Records to use:
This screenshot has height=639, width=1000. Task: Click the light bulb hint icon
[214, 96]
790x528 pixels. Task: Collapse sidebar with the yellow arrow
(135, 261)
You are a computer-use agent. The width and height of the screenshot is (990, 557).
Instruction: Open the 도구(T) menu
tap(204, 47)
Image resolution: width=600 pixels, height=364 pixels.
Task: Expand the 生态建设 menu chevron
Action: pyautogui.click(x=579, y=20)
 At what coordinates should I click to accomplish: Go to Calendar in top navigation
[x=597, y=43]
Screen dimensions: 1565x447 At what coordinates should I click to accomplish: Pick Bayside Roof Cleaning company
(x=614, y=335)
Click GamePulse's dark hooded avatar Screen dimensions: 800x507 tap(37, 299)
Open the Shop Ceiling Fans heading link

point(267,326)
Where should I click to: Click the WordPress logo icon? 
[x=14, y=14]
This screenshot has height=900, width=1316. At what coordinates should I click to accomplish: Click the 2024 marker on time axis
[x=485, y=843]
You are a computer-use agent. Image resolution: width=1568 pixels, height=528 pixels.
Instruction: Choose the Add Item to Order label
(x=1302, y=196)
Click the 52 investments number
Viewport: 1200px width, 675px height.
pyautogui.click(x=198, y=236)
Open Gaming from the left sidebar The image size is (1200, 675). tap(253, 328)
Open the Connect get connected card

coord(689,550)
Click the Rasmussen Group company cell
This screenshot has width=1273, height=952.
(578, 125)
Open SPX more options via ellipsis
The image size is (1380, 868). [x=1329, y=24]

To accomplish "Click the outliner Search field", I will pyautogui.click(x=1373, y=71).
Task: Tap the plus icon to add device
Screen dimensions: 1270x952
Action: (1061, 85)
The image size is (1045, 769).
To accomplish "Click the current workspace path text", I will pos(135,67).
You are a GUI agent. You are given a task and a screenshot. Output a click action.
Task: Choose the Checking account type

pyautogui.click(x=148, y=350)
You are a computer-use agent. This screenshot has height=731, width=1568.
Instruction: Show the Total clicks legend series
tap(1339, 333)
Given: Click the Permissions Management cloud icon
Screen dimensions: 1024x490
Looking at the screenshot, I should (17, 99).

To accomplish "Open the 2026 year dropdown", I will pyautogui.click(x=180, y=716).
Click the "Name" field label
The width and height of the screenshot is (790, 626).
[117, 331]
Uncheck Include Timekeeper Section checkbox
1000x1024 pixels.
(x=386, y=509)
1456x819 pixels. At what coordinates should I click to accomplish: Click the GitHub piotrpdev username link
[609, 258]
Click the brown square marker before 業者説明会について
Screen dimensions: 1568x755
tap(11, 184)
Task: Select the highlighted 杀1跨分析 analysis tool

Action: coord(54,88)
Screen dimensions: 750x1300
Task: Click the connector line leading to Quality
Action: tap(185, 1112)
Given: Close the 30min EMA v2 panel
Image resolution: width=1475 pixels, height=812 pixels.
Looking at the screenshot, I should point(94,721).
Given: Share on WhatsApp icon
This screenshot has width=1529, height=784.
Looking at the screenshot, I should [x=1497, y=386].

Required work: Lay out every line of the listing above as a numbered list, leaving out the blank lines.

Result of this task:
1. This screenshot has height=639, width=1000. Task: Click the light bulb hint icon
2. [214, 96]
3. 790x528 pixels. Task: Collapse sidebar with the yellow arrow
4. (135, 261)
5. You are a computer-use agent. The width and height of the screenshot is (990, 557).
6. Instruction: Open the 도구(T) menu
7. tap(204, 47)
8. Image resolution: width=600 pixels, height=364 pixels.
9. Task: Expand the 生态建设 menu chevron
10. Action: pyautogui.click(x=579, y=20)
11.  At what coordinates should I click to accomplish: Go to Calendar in top navigation
12. [x=597, y=43]
13. Screen dimensions: 1565x447 At what coordinates should I click to accomplish: Pick Bayside Roof Cleaning company
14. (x=614, y=335)
15. Click GamePulse's dark hooded avatar Screen dimensions: 800x507 tap(37, 299)
16. Open the Shop Ceiling Fans heading link
17. point(267,326)
18. Where should I click to: Click the WordPress logo icon? 
19. [x=14, y=14]
20. This screenshot has height=900, width=1316. At what coordinates should I click to accomplish: Click the 2024 marker on time axis
21. [x=485, y=843]
22. You are a computer-use agent. Image resolution: width=1568 pixels, height=528 pixels.
23. Instruction: Choose the Add Item to Order label
24. (x=1302, y=196)
25. Click the 52 investments number
26. Viewport: 1200px width, 675px height.
27. pyautogui.click(x=198, y=236)
28. Open Gaming from the left sidebar The image size is (1200, 675). tap(253, 328)
29. Open the Connect get connected card
30. coord(689,550)
31. Click the Rasmussen Group company cell
32. This screenshot has width=1273, height=952.
33. (578, 125)
34. Open SPX more options via ellipsis
35. The image size is (1380, 868). [x=1329, y=24]
36. To accomplish "Click the outliner Search field", I will pyautogui.click(x=1373, y=71).
37. Task: Tap the plus icon to add device
38. Screen dimensions: 1270x952
39. Action: (1061, 85)
40. The image size is (1045, 769).
41. To accomplish "Click the current workspace path text", I will pos(135,67).
42. You are a GUI agent. You are given a task and a screenshot. Output a click action.
43. Task: Choose the Checking account type
44. pyautogui.click(x=148, y=350)
45. You are a computer-use agent. This screenshot has height=731, width=1568.
46. Instruction: Show the Total clicks legend series
47. tap(1339, 333)
48. Given: Click the Permissions Management cloud icon
49. Screen dimensions: 1024x490
50. Looking at the screenshot, I should (17, 99).
51. To accomplish "Open the 2026 year dropdown", I will pyautogui.click(x=180, y=716).
52. Click the "Name" field label
53. The width and height of the screenshot is (790, 626).
54. [117, 331]
55. Uncheck Include Timekeeper Section checkbox
56. 1000x1024 pixels.
57. (x=386, y=509)
58. 1456x819 pixels. At what coordinates should I click to accomplish: Click the GitHub piotrpdev username link
59. [609, 258]
60. Click the brown square marker before 業者説明会について
61. Screen dimensions: 1568x755
62. tap(11, 184)
63. Task: Select the highlighted 杀1跨分析 analysis tool
64. Action: coord(54,88)
65. Screen dimensions: 750x1300
66. Task: Click the connector line leading to Quality
67. Action: tap(185, 1112)
68. Given: Close the 30min EMA v2 panel
69. Image resolution: width=1475 pixels, height=812 pixels.
70. Looking at the screenshot, I should point(94,721).
71. Given: Share on WhatsApp icon
72. This screenshot has width=1529, height=784.
73. Looking at the screenshot, I should [x=1497, y=386].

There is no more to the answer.